START Source excerpt
So ye want teh change yer faet? Weel theyr lassie, ye’ll need ter start weth a dress to rieval Merida haerself! Ahem. I mean…This post will show you how to make a dress like Merida’s (Brave) green dress she wears for most of the film. It was a long process (about 18 hours..I only stopped to sleep, eat and run to Fabricland for more supplies!), so I’ll try and make this post as short as possible but I’m not making any promises. This post will mainly focus on the sleeves of the dress which are the hardest part. Here we go!
I have a couple points I want to put out there before I begin..
– You do need to know how to work a sewing machine to complete this, but you don’t need much more skill than that. Honestly, I’d only used a sewing machine twice before I took this on. It is fairly easy but, that being said, it does take A LOT of time so make sure you’re prepared to devote at least two days to this before you start.
-When I say ‘finish the edge’ that means fold the top to the inside and sew across. This makes it neater and it won’t fray.
-I would recommend listening the the scores of Braveheart and/or How To Train Your Dragon while you’re making the dress…it makes the process 100 times more epic! 🙂
-~4.5 m of green fabric (I used cotton, something like wool would be more authentic)
-~1.5 m of off white fabric
-~2.25 m of gold cording (for lacing up the back)
-Sewing pattern (I used Butterick 4827)
-Thread that matches your fabric
-Seam ripper (Important!)
-LOTS of pins
-White pencil crayon and pencil for marking up fabric
-Long sleeved shirt
-Interfacing (optional: I didn’t use it because when I woke up on the first day it was a BLIZZARD and I couldn’t drive to Fabricland! The dress looks fine without it.)
-Belt, preferably Celtic looking (I found one at Value Village)
1. Pick a pattern. As mentioned above, I used Butterick 4827. It is super simple looks pretty much exactly like the main body of Merida’s dress. You can find this pattern online as well as at Fabricland. You can really use any pattern you want, just don’t do the sleeves.
2. Pick your fabric. I chose a cotton fabric because it was the cheapest! Merida’s dress would probably have been made out of some kind of wool…If you can afford anything a little thicker than cotton, that would probably be ideal. If you’re on a budget, I recommend looking in the bargain bin at your local fabric store. I found the green fabric for $2.50/m! Look at the back of your pattern for how much of the green fabric you need. The off-white fabric is for the puffy parts of the sleeves and the neckline. You need about 1.5m for this.
3. READ ALL THE DIRECTIONS IN YOUR PATTERN.
-Don’t overlook anything! This will fully prepare you for making the dress.
4. Sew the body of the dress.
-For this, all I did was follow the pattern so I don’t feel the need to explain it all here. Basically, follow all of the instructions EXCEPT for anything that has to do with the sleeves because we will be making our own. (For example, if you’re using the Butterick pattern, you won’t have to cut out piece #7; we’ll use that extra fabric for our modified sleeves.) When you have the base of the dress done, finish the edges (bottom, neckline (*See next step), and shoulders where we’ll attach the sleeves).
END Source excerpt
START Given information
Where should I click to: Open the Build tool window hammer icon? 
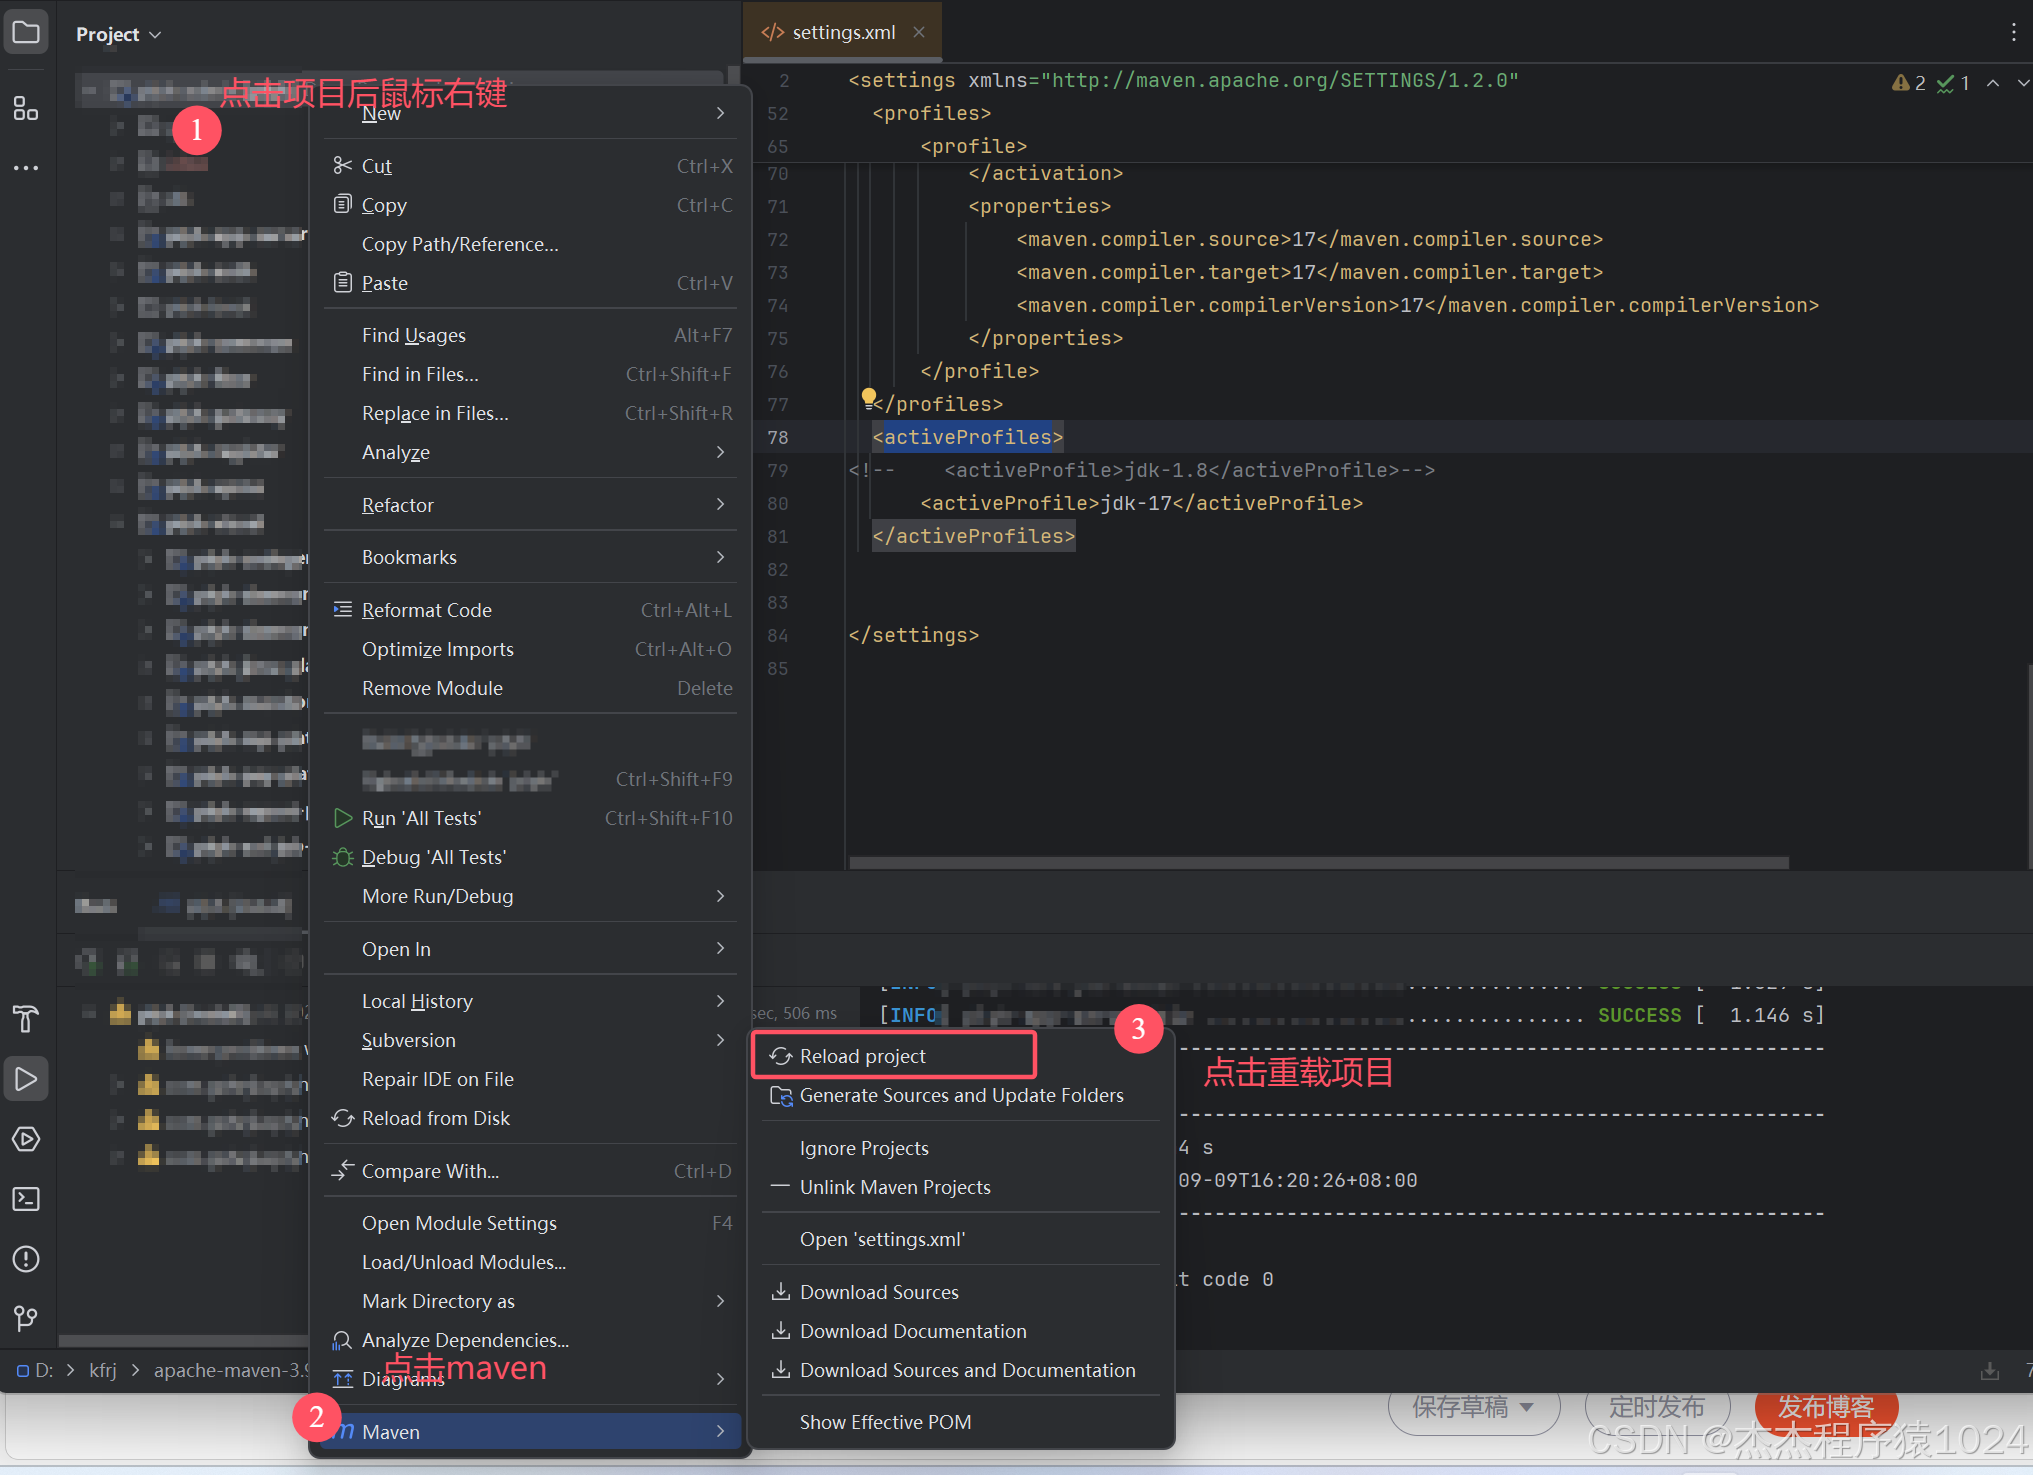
END Given information
◆ **Tasks for this exercise**:
1. Answer from the post on sewing Merida's dress:
(a) Which sewing pattern did the writer use?
(b) What price per meter did the writer pay for the green fabric?
(c) Why did the writer go without interfacing?
2. Extend the post on sewing Merida's dress, picking up after its last sentence.
The material is drawn from a separate source.

◆ **Final answers**:
1.
(a) Butterick 4827.
(b) $2.50 per meter.
(c) There was a blizzard on the first day, so the writer couldn't drive to Fabricland.

2.
5. I modified the neckline a titch to better fit the look of Merida’s dress. All I did was cut a triangle in the middle of the neckline and finished the edges.
Now for the main attraction……..Merida’s trademark SLEEVES!
6. I first made the two green sections of the sleeves that cover the upper and lower arm. To do this, I used one of my sweaters to cheat off of. I laid the sweater on top of the fabric (doubled over with the fold at the top of the sweater sleeve). I then traced the WHOLE sleeve onto the fabric (Leave yourself about 1cm of extra room on the bottom of the sleeve)
7. Cut the sleeve out. Now you need to cut the sleeve into two sections. To do this, cut about two inches from the elbow area. Once you do that, your pieces should end up looking something like this:
*Make sure you do this twice; there are two sleeves!! 😉
*Also make sure you keep track of which piece is the upper part of the sleeve and which is the lower!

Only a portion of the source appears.